Consideraciones sobre la conmemoración del 25 de Mayo

25 de Mayo
 
 
El día 25 de Mayo los Argentinos recordamos la revolución de Mayo, que daría inicio a la independencia del hoy conocido territorio argentino. Es probable que un sentimiento de nacionalismo, de saber que pertenecemos a un selecto grupo circundado por un territorio arbitrario que marcamos con sudor y sangre, nos invada. Y tal vez, comprensiblemente, con justa razón.
 
Los eventos de la Revolución de Mayo se sucedieron durante el transcurso de la Semana de Mayo, entre el 18 de mayo, fecha de la confirmación oficial de la caída de la Junta Suprema Central, y el 25 de mayo, fecha de asunción de la Primera Junta. La declaración de independencia de la Argentina, propiamente dicha, tuvo lugar posteriormente durante el Congreso de Tucumán el 9 de  julio de 1816.
 
Sin embargo desde el Movimiento Zeitgeist quisiéramos recordar que, históricamente y en la actualidad, las naciones son únicamente divisiones imaginarias y arbitrarias, que cumplen como función la administración de los recursos e intereses de un conjunto de una población. Tal aseveración no entra dentro de la falsa dicotomía bueno/malo. Es necesario comprender las condiciones que devienen en su existencia.
 
Dentro de un sistema monetario, cada individuo que conforma una sociedad necesita competir en "El Mercado" para obtener los recursos que necesita para vivir. Este mecanismo subyacente justifica y perpetúa la necesidad de esquemas organizativos sociales para establecer las reglas de interacción entre las personas. Extrapolando a un gran número de individuos, la justificación para lo que denominamos "Estado Nación" o "País", se torna evidente. Es, lamentablemente, una entidad necesaria en la puja por los intereses, en la misma forma en que un sindicato mostró ser una medida eficaz para regular la interacción entre empleados y empleadores. Si no estuviera, aquellos que rápidamente obtuvieron, por diversos motivos, una ventaja diferencial con respecto al resto, tomarían irremediablemente ventaja por sobre aquellos que no tuvieron las mismas condiciones iniciales.
 
De todos modos, no tiene porqué ser, por siempre, necesariamente así. La causa fundacional del estado en que se encuentran las sociedades actuales, en cuanto a pobreza, enfermedades, desigualdad, violencia y opresión, no se encuentra simplemente en un país, un empresario, un político, una persona o una corporación, asociadas al "mal". Son producto de un esquema subyacente al cual, cada una de estas entidades, se adapta de la mejor forma que puede. Si todas ellas desaparecieran automáticamente, sin que se modificasen las condiciones actuales, nuevos esquemas similares simplemente volverían a aparecer.
 
Finalmente, hoy festejamos el inicio del proceso a partir del cual nos hemos liberado del yugo de la opresión y explotación de otra nación.
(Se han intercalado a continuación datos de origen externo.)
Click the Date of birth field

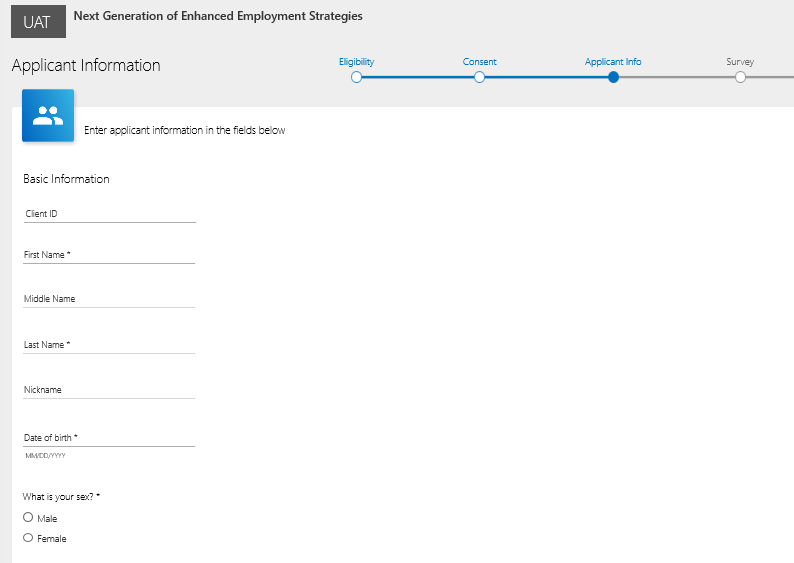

A saber, España. Sin embargo, no nos hemos librado de la dependencia de intereses económicos internacionales, variables en el tiempo, cuyas fluctuaciones condicionan la vida de todos y cada uno de nosotros. Continuamos siendo esclavos de condiciones y amenazas foráneas, sostenidas en la competencia de unos con otros. Competencia de países, de corporaciones, de políticos, de otras personas, luchando por obtener ventaja por sobre los demás, a costa del sufrimiento, derrota, empobrecimiento e incluso muerte, de otros.
 
Mientras la escasez se pondere por sobre la eficiencia y la abundancia, el beneficio personal a costa del perjuicio del otro sea la medida socialmente aceptada del éxito y la competencia por la subsistencia en lugar de la cooperación entre seres humanos rija la interacción entre la población, divisiones arbitrarias, sean Estados, Corporaciones, Clases, Castas u otro tipo de sistema de organización, continuarán siendo "necesarias", sin verdadera razón.
 
"Somos UNA especie, luchando por sobrevivir en un mismo y único planeta."